What this task involves. Repeat the records below line for line, changing nothing.

Records provided below:

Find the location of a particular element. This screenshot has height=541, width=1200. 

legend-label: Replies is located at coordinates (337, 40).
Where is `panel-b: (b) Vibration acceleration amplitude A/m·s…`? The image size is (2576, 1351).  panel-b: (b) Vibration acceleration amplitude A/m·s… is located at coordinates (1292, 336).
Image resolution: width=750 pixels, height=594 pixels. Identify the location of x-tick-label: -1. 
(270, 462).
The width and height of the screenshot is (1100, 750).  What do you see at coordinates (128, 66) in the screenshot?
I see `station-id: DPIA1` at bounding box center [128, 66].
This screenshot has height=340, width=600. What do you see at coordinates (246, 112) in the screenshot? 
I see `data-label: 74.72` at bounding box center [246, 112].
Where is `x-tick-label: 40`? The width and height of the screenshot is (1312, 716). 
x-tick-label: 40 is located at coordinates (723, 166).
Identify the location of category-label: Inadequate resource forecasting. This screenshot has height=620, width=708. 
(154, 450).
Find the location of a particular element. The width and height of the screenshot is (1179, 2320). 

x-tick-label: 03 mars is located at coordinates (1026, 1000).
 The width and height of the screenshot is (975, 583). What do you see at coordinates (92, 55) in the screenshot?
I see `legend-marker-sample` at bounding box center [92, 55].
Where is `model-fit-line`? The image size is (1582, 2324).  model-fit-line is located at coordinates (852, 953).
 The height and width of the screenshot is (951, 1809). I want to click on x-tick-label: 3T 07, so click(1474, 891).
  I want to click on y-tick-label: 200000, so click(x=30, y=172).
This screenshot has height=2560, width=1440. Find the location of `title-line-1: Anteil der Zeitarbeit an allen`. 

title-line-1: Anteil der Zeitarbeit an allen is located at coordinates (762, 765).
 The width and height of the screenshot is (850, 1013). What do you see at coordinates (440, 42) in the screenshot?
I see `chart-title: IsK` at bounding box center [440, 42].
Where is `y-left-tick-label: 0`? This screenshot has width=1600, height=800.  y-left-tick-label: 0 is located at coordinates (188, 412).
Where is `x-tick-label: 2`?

End of Records provided.

Answer.
Find the location of a particular element. This screenshot has height=541, width=1200. 

legend-label: Replies is located at coordinates (337, 40).
Where is `panel-b: (b) Vibration acceleration amplitude A/m·s…`? The image size is (2576, 1351).  panel-b: (b) Vibration acceleration amplitude A/m·s… is located at coordinates (1292, 336).
Image resolution: width=750 pixels, height=594 pixels. Identify the location of x-tick-label: -1. 
(270, 462).
The width and height of the screenshot is (1100, 750).  What do you see at coordinates (128, 66) in the screenshot?
I see `station-id: DPIA1` at bounding box center [128, 66].
This screenshot has height=340, width=600. What do you see at coordinates (246, 112) in the screenshot? 
I see `data-label: 74.72` at bounding box center [246, 112].
Where is `x-tick-label: 40`? The width and height of the screenshot is (1312, 716). 
x-tick-label: 40 is located at coordinates (723, 166).
Identify the location of category-label: Inadequate resource forecasting. This screenshot has height=620, width=708. 
(154, 450).
Find the location of a particular element. The width and height of the screenshot is (1179, 2320). 

x-tick-label: 03 mars is located at coordinates (1026, 1000).
 The width and height of the screenshot is (975, 583). What do you see at coordinates (92, 55) in the screenshot?
I see `legend-marker-sample` at bounding box center [92, 55].
Where is `model-fit-line`? The image size is (1582, 2324).  model-fit-line is located at coordinates (852, 953).
 The height and width of the screenshot is (951, 1809). I want to click on x-tick-label: 3T 07, so click(1474, 891).
  I want to click on y-tick-label: 200000, so click(x=30, y=172).
This screenshot has height=2560, width=1440. Find the location of `title-line-1: Anteil der Zeitarbeit an allen`. 

title-line-1: Anteil der Zeitarbeit an allen is located at coordinates (762, 765).
 The width and height of the screenshot is (850, 1013). What do you see at coordinates (440, 42) in the screenshot?
I see `chart-title: IsK` at bounding box center [440, 42].
Where is `y-left-tick-label: 0`? This screenshot has width=1600, height=800.  y-left-tick-label: 0 is located at coordinates (188, 412).
Where is `x-tick-label: 2`?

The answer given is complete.